▸ DOCUMENT EXTRACT
-- -- --

The combine function aggregates the two combiners. It should be faster than \( O(log(n)) \).

The parallel collections in Scala all have splitters and combiners through which the parallel algorithms are implemented in an uniform way.

Week 4: Data Structures for Parallel Computing

We saw that the Combiner interface is a useful tool to implementing parallel data structures in a unified way. But how should we implement efficient combiners for the most commonly used collections?

A combiner for sequences would implement the concatenation operation, while a combiner for sets/maps would implement union. However, arrays can’t be concatenated efficiently and most sets/maps take linear time for union.

Two-Phase Construction

To overcome these problems, most combiners use intermediate data structures. In other words, such combiners work in two phases. Firstly, they efficiently aggregate/combine elements (i.e. using += and combine) into the intermediate data structure. Secondly, they efficiently convert from this intermediate representation to target one (i.e. the Repr type parameter).

For example, the combiner for arrays is implemented with an array list (i.e. ArrayBuffer) of array lists of the actual elements - i.e. ArrayBuffer[ArrayBuffer[T]]. When a new element is added (with +=) to the combiner, it appends it to the last list, which has \( O(1) \) complexity. When two array combiners are concatenated (with combine) their lists of lists are concatenated. This operation is linear with respect to the “outer lists”, but is on average logarithmic with respect to the total number of elements in the two collections. Finally, the underlying array lists can be combined into an array in linear time. This could be further improved by running the concatenation in parallel on multiple processors.

Similarly, we can implement efficient combiners for hash sets and maps. We can partition the hash codes into buckets corresponding to integer ranges. This allows for the element addition and union can be implemented efficiently. Converting back to original collection takes linear time and is parallelisable.

Conc-Trees

We saw that we can implement efficient combiners for arrays, hash sets, and hash maps. But how about trees? If a tree is no balanced then running parallel operations on it can be challenging.

Conc-Trees are binary tree data structures with efficient addition and union operations that maintain its balanced form. It can be used to implement efficient combiners for arrays.

-- -- --

▸ INPUT DATA

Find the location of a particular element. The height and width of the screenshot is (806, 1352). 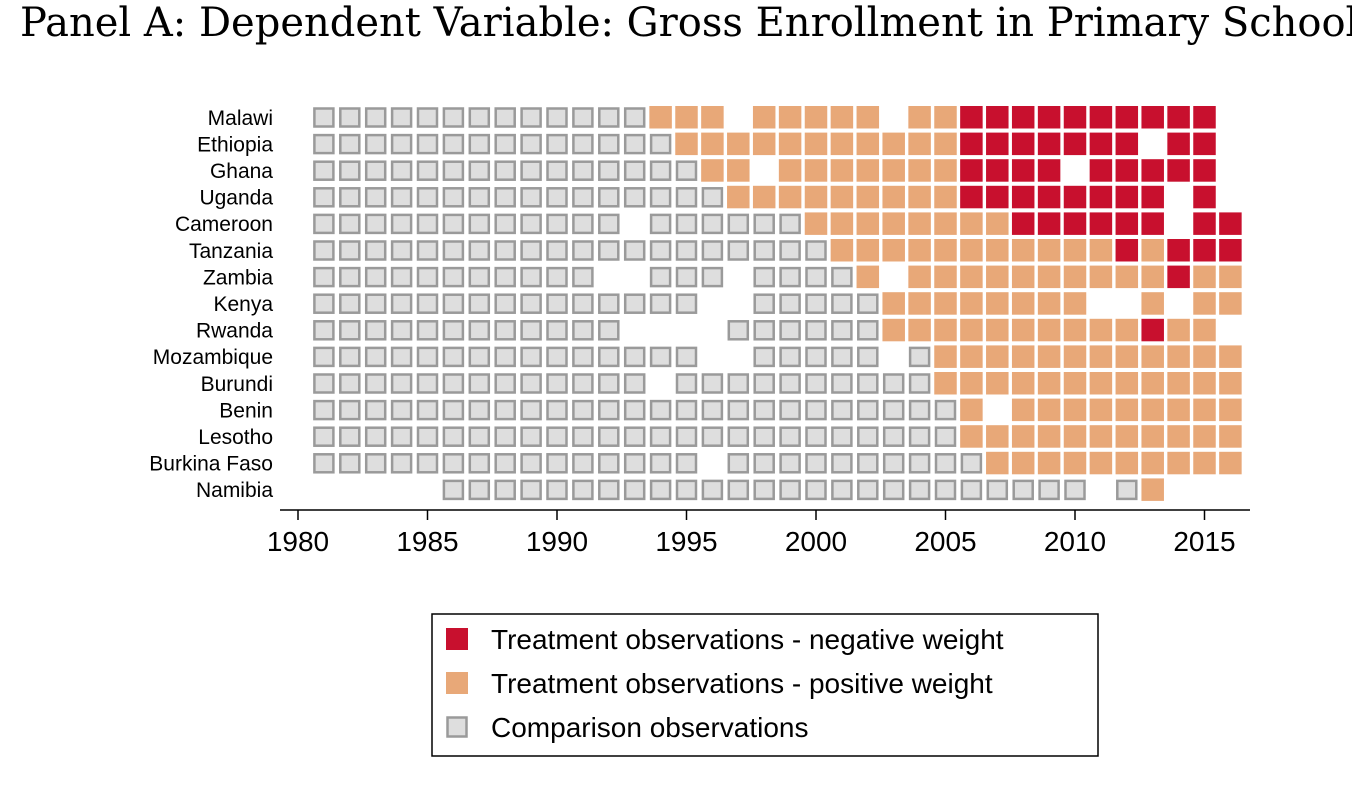

heatmap-row-burkina-faso: Burkina Faso is located at coordinates (696, 464).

-- -- --

▸ WHAT IS NEEDED
Please rewrite everything from "We saw that we" down to "can be challenging." in the text on parallel combiners, putting "hash tables" in place of "hash maps". The material has no connection to the text on parallel combiners.

▸ WRITTEN SOLUTION
We saw that we can implement efficient combiners for arrays, hash sets, and hash tables. But how about trees? If a tree is no balanced then running parallel operations on it can be challenging.